→ **What you should do**
Please give back, word for word, only the lines starting at the one containing "Hallow’s Day (171, 868)" and ending at the one containing "[Instagram] (1291, 54)" within the material below.

→ **Information given**
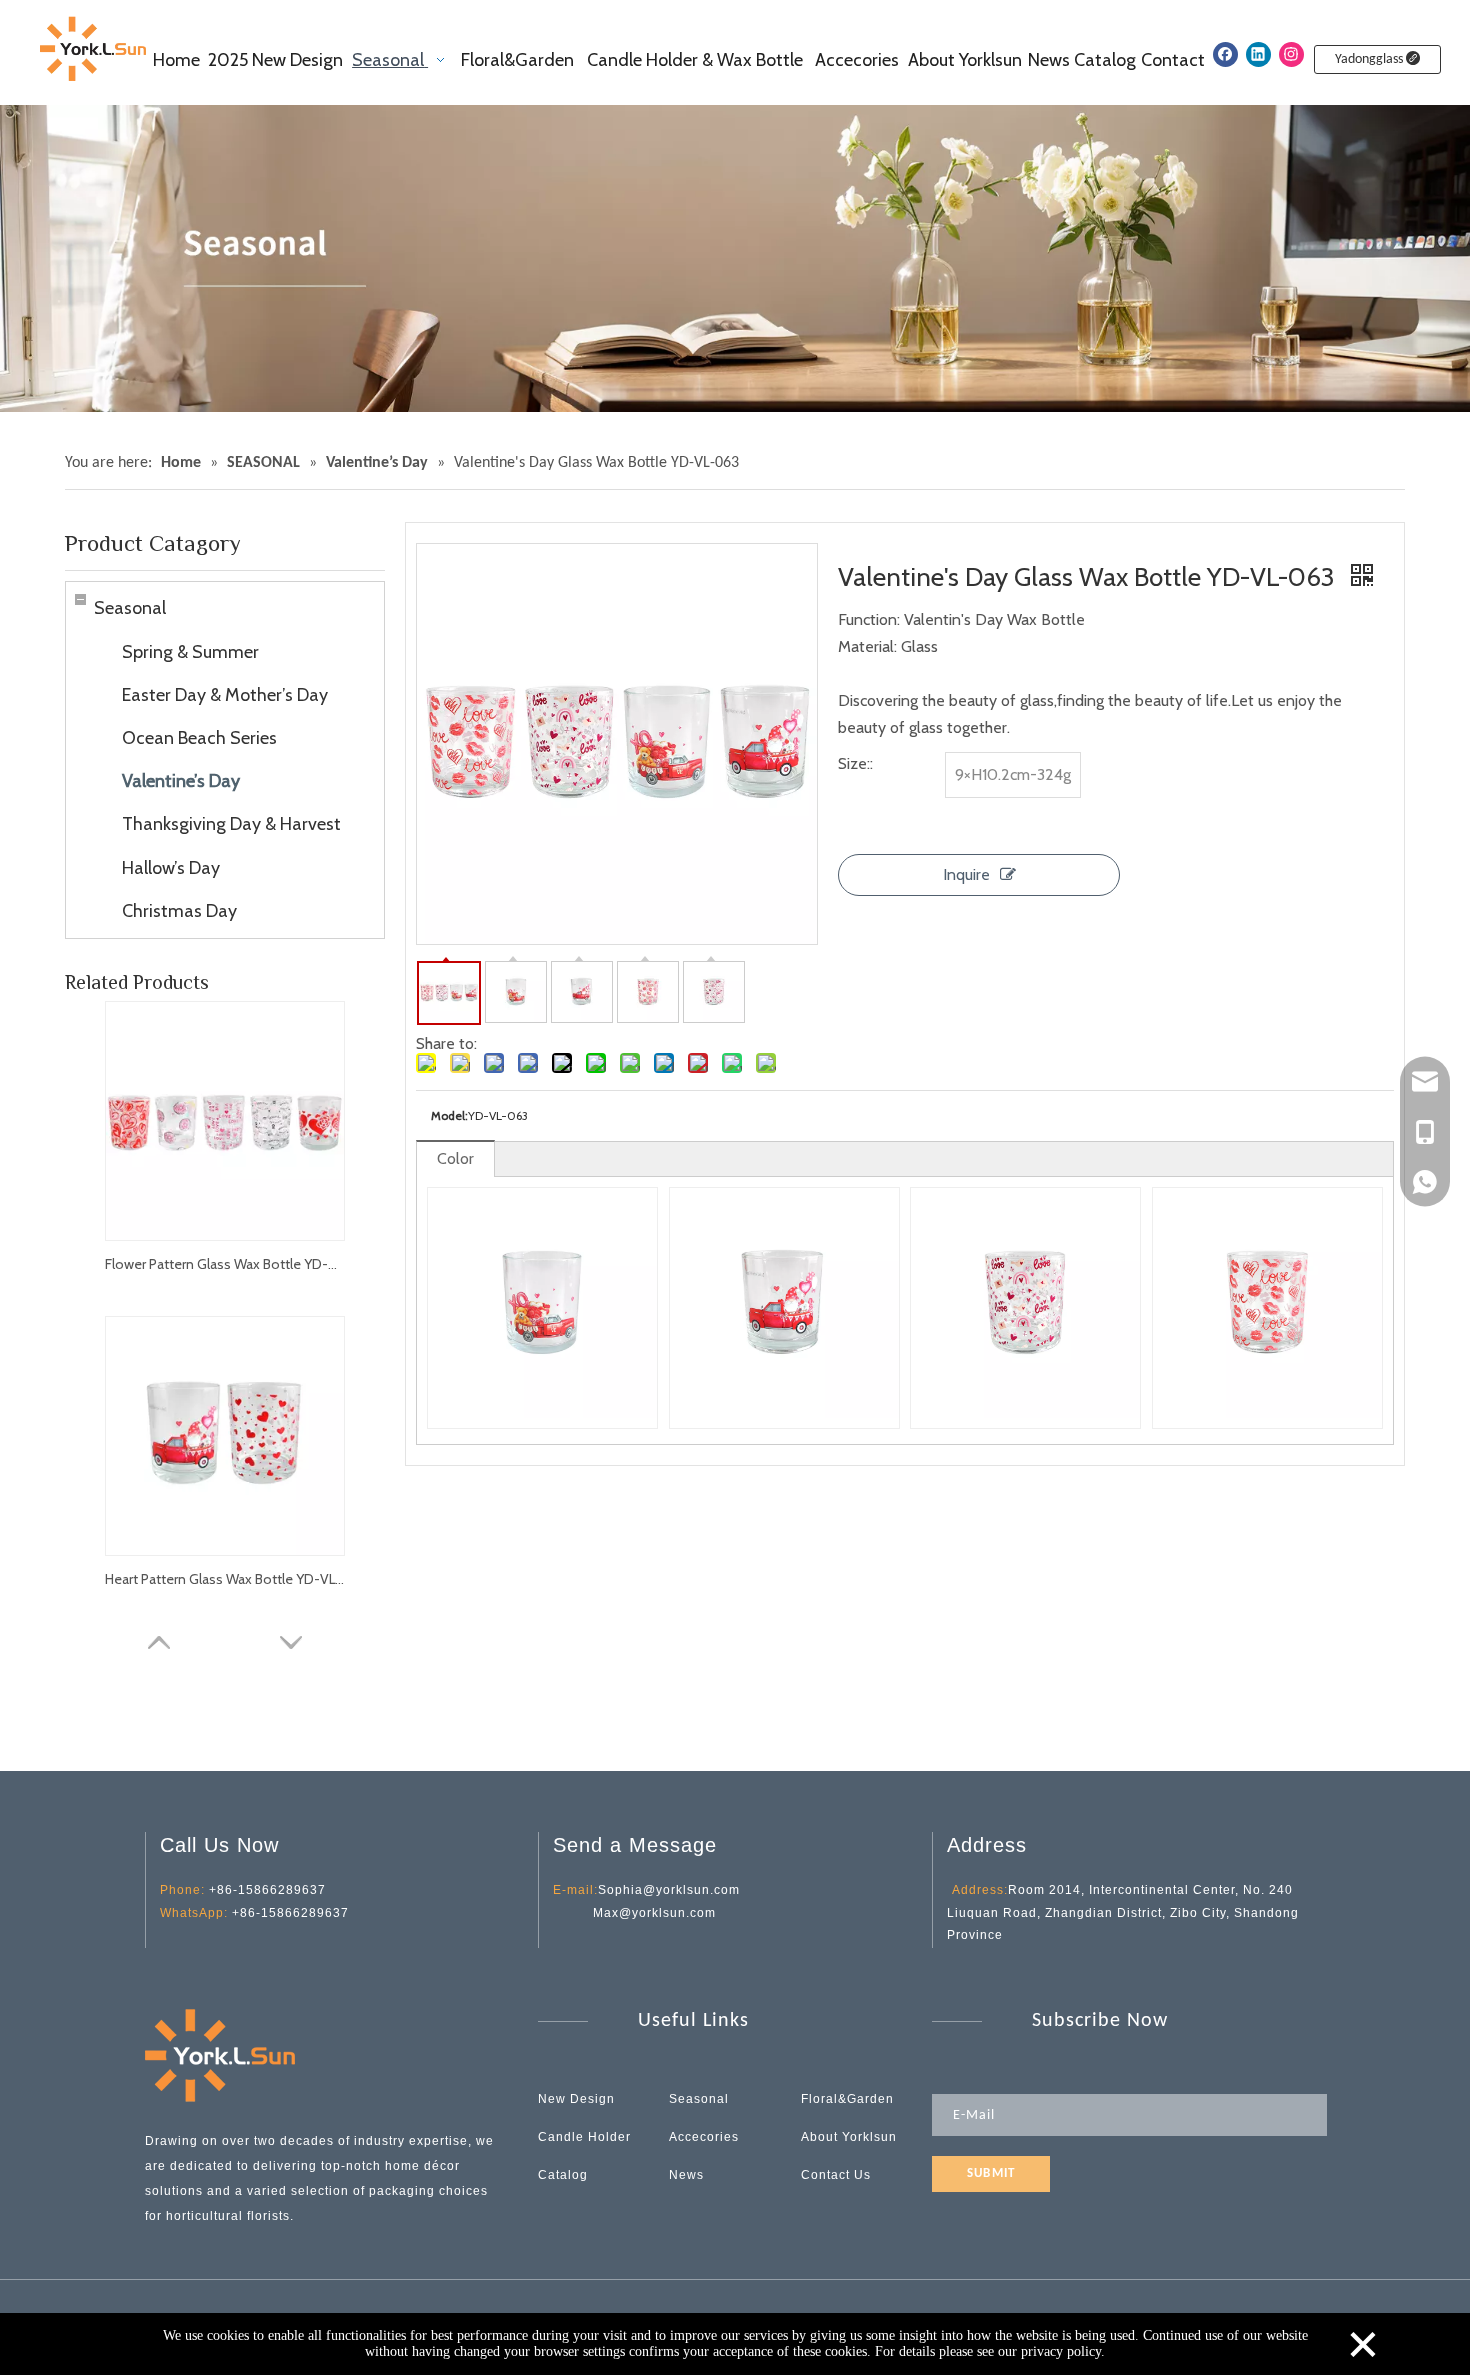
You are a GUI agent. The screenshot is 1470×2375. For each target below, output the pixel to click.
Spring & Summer (190, 652)
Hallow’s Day (171, 868)
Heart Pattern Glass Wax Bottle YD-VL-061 (225, 1579)
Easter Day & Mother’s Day (225, 695)
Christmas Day (179, 911)
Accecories (704, 2137)
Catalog (563, 2175)
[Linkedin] (1258, 54)
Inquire (966, 874)
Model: (449, 1115)
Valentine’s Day (181, 781)
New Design (576, 2099)
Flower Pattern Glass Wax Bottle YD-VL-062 (225, 1264)
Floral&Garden (847, 2099)
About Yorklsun (849, 2137)
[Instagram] (1291, 54)
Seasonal (130, 608)
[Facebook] (1225, 54)
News (686, 2175)
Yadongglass (1370, 59)
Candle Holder (584, 2137)
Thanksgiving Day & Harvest (231, 824)
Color (455, 1158)
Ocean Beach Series (199, 738)
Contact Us (836, 2175)
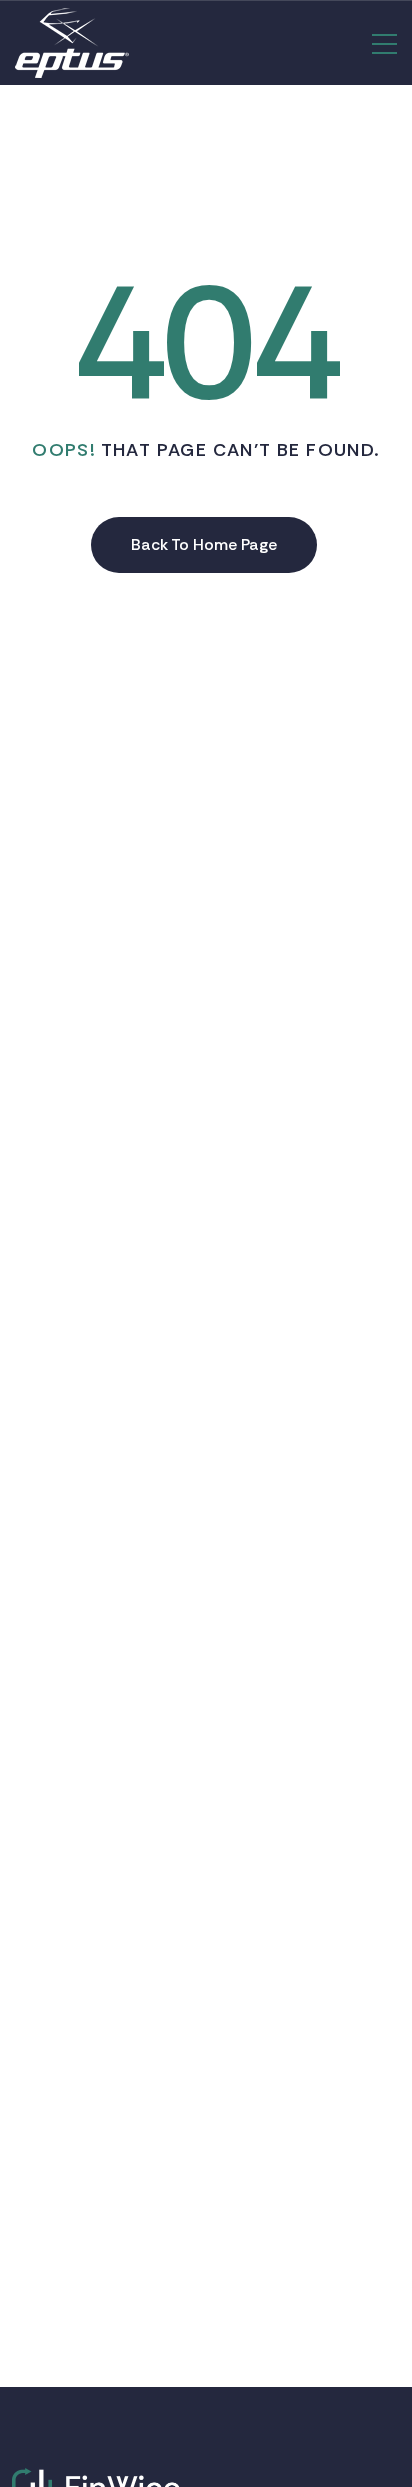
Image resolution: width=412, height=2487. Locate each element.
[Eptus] (72, 43)
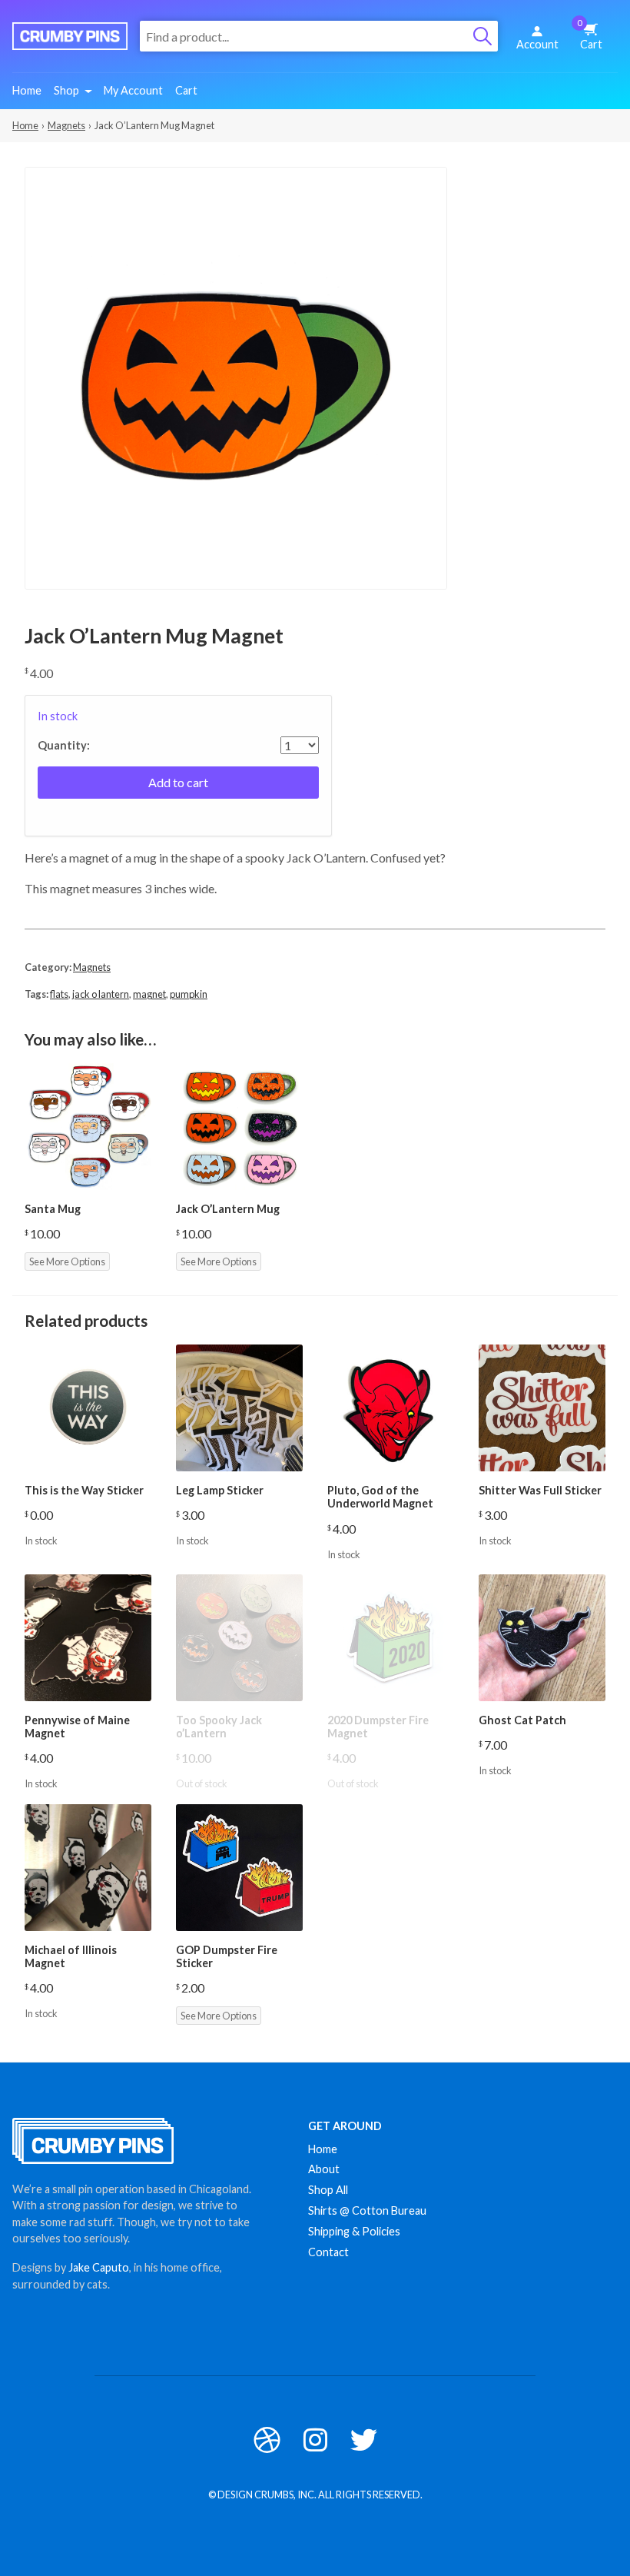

→ **Result below**
Hallow’s Day (171, 868)
Heart Pattern Glass Wax Bottle YD-VL-061 (225, 1579)
Easter Day & Mother’s Day (225, 695)
Christmas Day (179, 911)
Accecories (704, 2137)
Catalog (563, 2175)
[Linkedin] (1258, 54)
Inquire (966, 874)
Model: (449, 1115)
Valentine’s Day (181, 781)
New Design (576, 2099)
Flower Pattern Glass Wax Bottle YD-VL-062 (225, 1264)
Floral&Garden (847, 2099)
About Yorklsun (849, 2137)
[Instagram] (1291, 54)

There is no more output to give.